È l’ennesimo attentatore noto ai servizi di intelligence che ha portato il terrore nel cuore dell’Europa. Stiamo parlando di Adam Lotfi Djaziri, l’uomo che ieri si è schiantato contro un furgone della Gendarmerie Nationale sugli Champs-Elysées.
Nato nel 1985 in Francia, Djaziri, di madre polacca e padre algerino, tornava spesso in Tunisia, dove frequentava, secondo quanto riporta Le Parisien, ambienti estremisti islamici, in particolare Ansar Al Sharia. Per questo motivo era segnalato come “fiche S”: un pericolo per la sicurezza dello Stato francese.
Per cercare di comprendere di più come mai i terroristi noti all’antiterrorismo riescano a colpire l’Occidente, abbiamo contattato il professor Marco Lombardi, docente presso l’Università Cattolica di Milano e direttore di ItsTime, Italian Team for Security, Terroristic Issues & Managing Emergencies, il quale ci ha spiegato che “ci sono due ordini di problemi nella sicurezza di Parigi. Il primo è che in Francia ci sono molti aspiranti terroristi ed è difficile monitorarli tutti. Il monitoraggio di una persona per 24 ore occupa infatti almeno 6 persone al giorno. Se hai mille aspiranti jihadisti da monitorare – e in Francia sono molti di più – ti servono almeno seimila persone. C’è quindi un enorme problema di risorse. Djaziri era classificato come ‘fiche S’, dopo esser stato monitorato in carcere. Purtroppo, però, c’è ancora uno scollegamento procedurale tra ciò che succede in prigione e ciò che succede fuori. Questo non è solo un problema della Francia, ma anche di tutti i Paesi europei”.

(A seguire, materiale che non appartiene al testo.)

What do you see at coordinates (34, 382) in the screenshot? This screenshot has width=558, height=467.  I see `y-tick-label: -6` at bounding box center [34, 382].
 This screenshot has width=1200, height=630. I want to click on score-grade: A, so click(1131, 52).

Per Lombardi, infatti, anche l’Italia soffre un problema simile: “Il nostro Paese sta monitorando i processi di radicalizzazione in carcere, dove persone con un passato criminale e non ancora radicalizzate sentono le sirene del jihad. Tutto questo viene registrato. In Francia vieni segnalato con la ‘S’, in Italia ci sono altre classifiche. Il problema nasce quando gli aspiranti terroristi escono dalle carceri, in quanto non esistono ancora protocolli che prevedono il loro monitoraggio. Insomma, sappiamo tutto finché sono dentro, ma una volta liberi rischiamo di perderli”.
Una falla enorme nella sicurezza europea. “Il Califfato sta per compiere tre anni”, afferma il professore. “E tre anni sono un periodo piccolissimo per cambiare cultura e approccio per arrivare a nuove normative per affrontare un fenomeno nuovo come quello del terrorismo che viene proposto dal Califfato. Il punto è questo: tutto sta correndo con una rapidità incredibile, c’è un attentato a settimana in Europa. L’antiterrorismo è stato insomma preso di sorpresa“.
Il cambiamento di strategia dell’Isis è dovuto principalmente allo smantellamento del suo Stato: “Un anno fa il Califfato ha invitato gli aspiranti terroristi a non partire per la Siria e l’Iraq e a rimanere nei propri Stati di appartenenza. A novembre del 2014 i miliziani dell’Isis hanno cominciato a chiedere affiliazione ai gruppi jihadisti sparsi in tutto il mondo. Subito, lo Stato islamico ha cominciato ad assicurarsi altri alleati nel mondo. Quando si è reso conto di perdere l’Iraq ha bloccato l’afflusso dei foreign fighter. Una strategia che gli ha permesso di portare la guerra in Occidente: non c’era bisogno di esportare i combattenti perché si trovano già tra noi”.